Either way, here he is catchin wreck on a Spanish Guitar beat on the overlooked 500 Degreez, courtesy of the Great Man Mannie Fresh.  Wayne sips cachaça from a gourd he then passes to Breno Mello, a rapper and guitarist bearing their souls beneath a drafty veranda in some picturesque favela.

Thursday, April 2, 2015

SPANISH GUITAR FILES: SENSITIVE THUGS AREN'T AFRAID TO NEED HUGS


Sometimes I get so angry I have to get nasty on my recumbent bicycle until the feeling passes.  Try as I might to woosa the pain away, it's the feels-y steak and potatoes rap that really does it for me in the end.

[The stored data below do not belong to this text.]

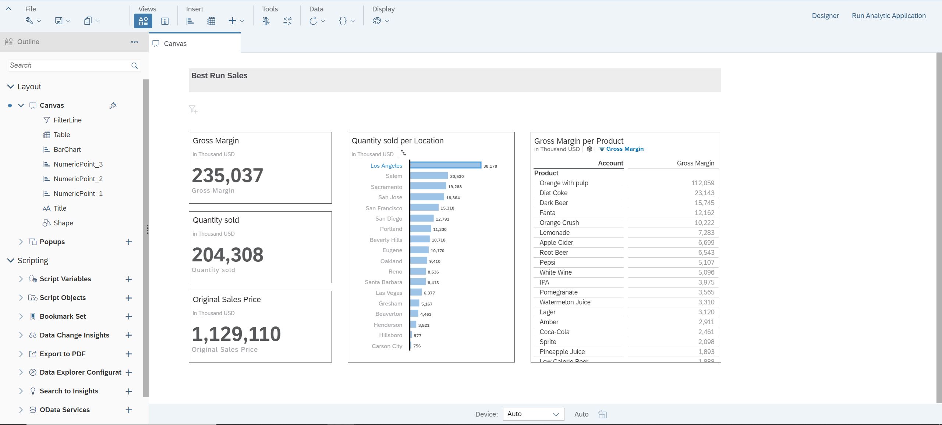Expand the Script Variables node
942x425 pixels.
click(x=21, y=279)
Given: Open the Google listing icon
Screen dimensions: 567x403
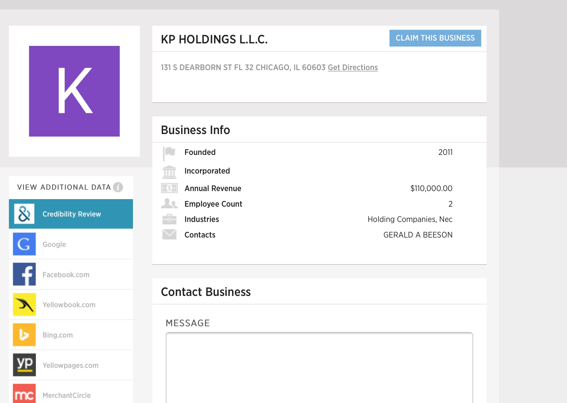Looking at the screenshot, I should pos(24,244).
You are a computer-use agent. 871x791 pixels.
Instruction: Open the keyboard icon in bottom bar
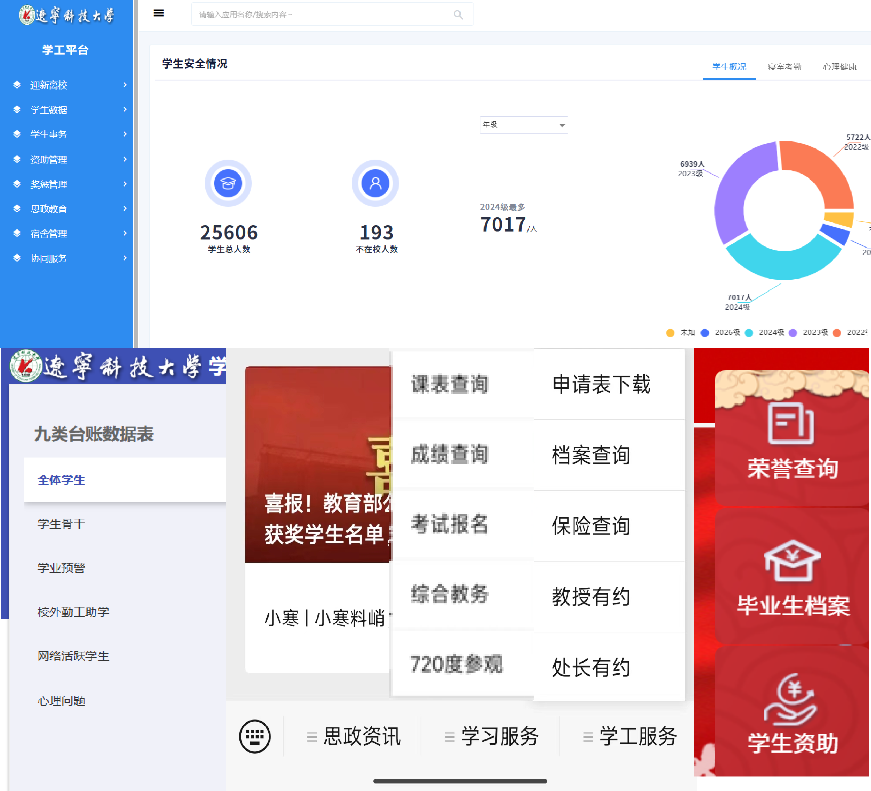pos(255,736)
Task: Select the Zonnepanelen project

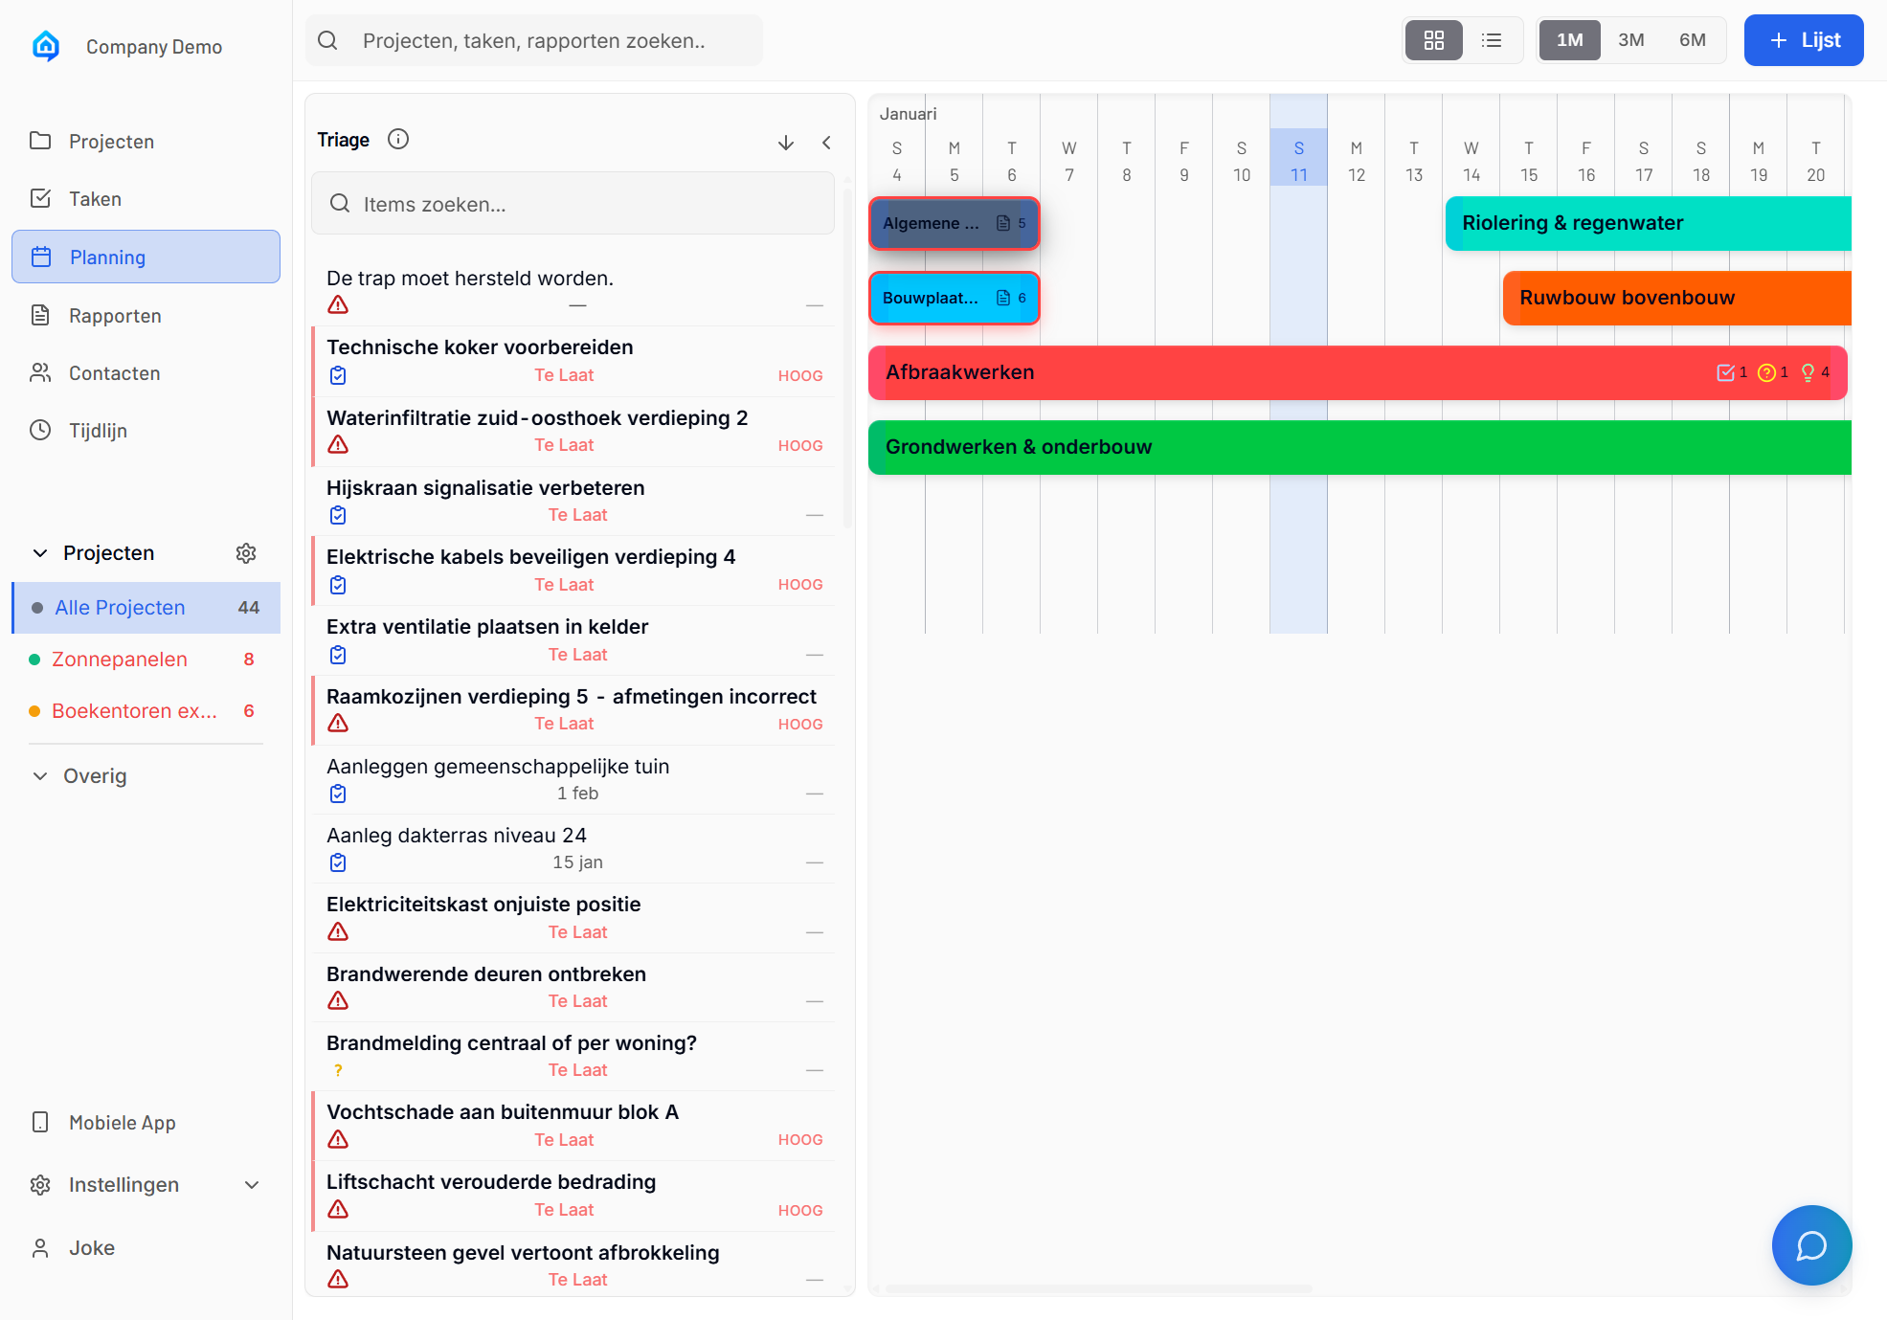Action: [120, 659]

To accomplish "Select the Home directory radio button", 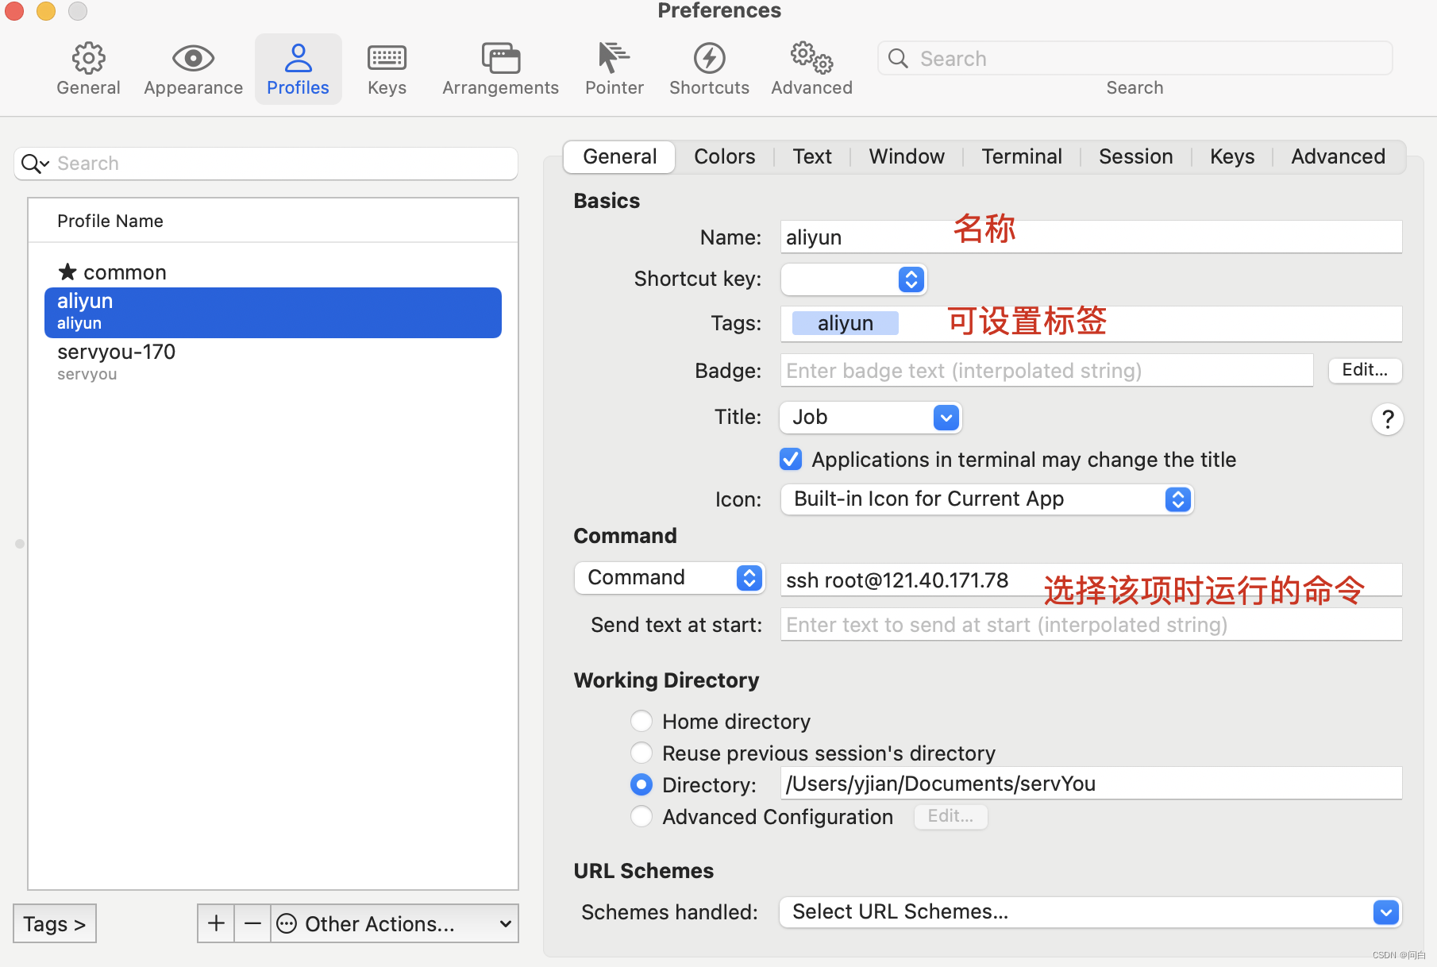I will pyautogui.click(x=641, y=721).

Like Boosie, Trick Daddy is a thug in the Tupac-ian sense, which means he isn't afraid to temper the swagger and get embarrassingly real.  Besides allowing me to get all reflective and deeplike, this song features what I, in all my ignorance, have decided to call "Spanish guitars," basically shorthand for any instance of soulful acoustic fingerpicking in the context of a rap song.  "Living In A World" (ft. Society) also boasts the distinction of featuring what sounds like a bouzouki at the 41s mark.  There's also a child chorus on the chorus, proving once again that Trick loves the kids.

Sometimes I love rap music so much it's as if writing about it cheapens the feeling.  But if I didn't write about it, I wouldn't know exactly why I love it.

Thursday, March 26, 2015

WHERE HAVE ALL THE SPANISH GUITARS GONE?


A while back I was readin up on Stax Records, and I noticed that a lot of the heavy producers and songwriters were Burt Bacharaddicts.   I already knew "Walk On By" was a Burt joint, but I enjoyed going back and imagining how many of his fingerprints were on Isaac's hot buttered soul.  That's what was ill about these lil' scenes back in the pre-Innanet days.  Isaac probably bugged out on a BB record, pushed it on his collaborators, and slowly the Stax sound incorporated Bacharach moves.

Now we all know The Showboys are the Burt Bacharachs of New Orleans bounce, but how and why did Spanish guitars become a thing in the late-90s/early-00s?  Were they a thing, or am I misremembering their ubiquity?  Magic & Mystikal's "Did What I Had 2" initially brought this schlock back to my attention, and it's also the apex of this micro-subgenre.  On a pop tip, there was "No Scrubs" by TLC, "Maria Maria" by Santana and The Product G&B, and Jay and 'Yonce's "Bonnie & Clyde '03."  Other marriages of rap and sultry acoustic guitar include Black Rob's "Spanish Fly," Nas's "Message," and "Family Business" by The Fugees.   "Slow Motion" has me thinking Mannie Fresh might have fucked with Spanish guitars, but I can't think of anything at the moment.  And while I would have sworn "Flowers For The Dead" had some soulful acoustic flourishes, it appears to have just been some piano tinkles and mournful braying from D'Mingo.

As usual, we can probably blame it all on Wyclef.  Although I wasn't a big fan at the time, I have grown to embrace this cross-cultural exchange for all its well-intentioned cheesiness.   I usually play Jodeci when I'm writing erotic duets in bed with my lover, but I'd prefer dancing inside her to some caliente Latin rap ballads.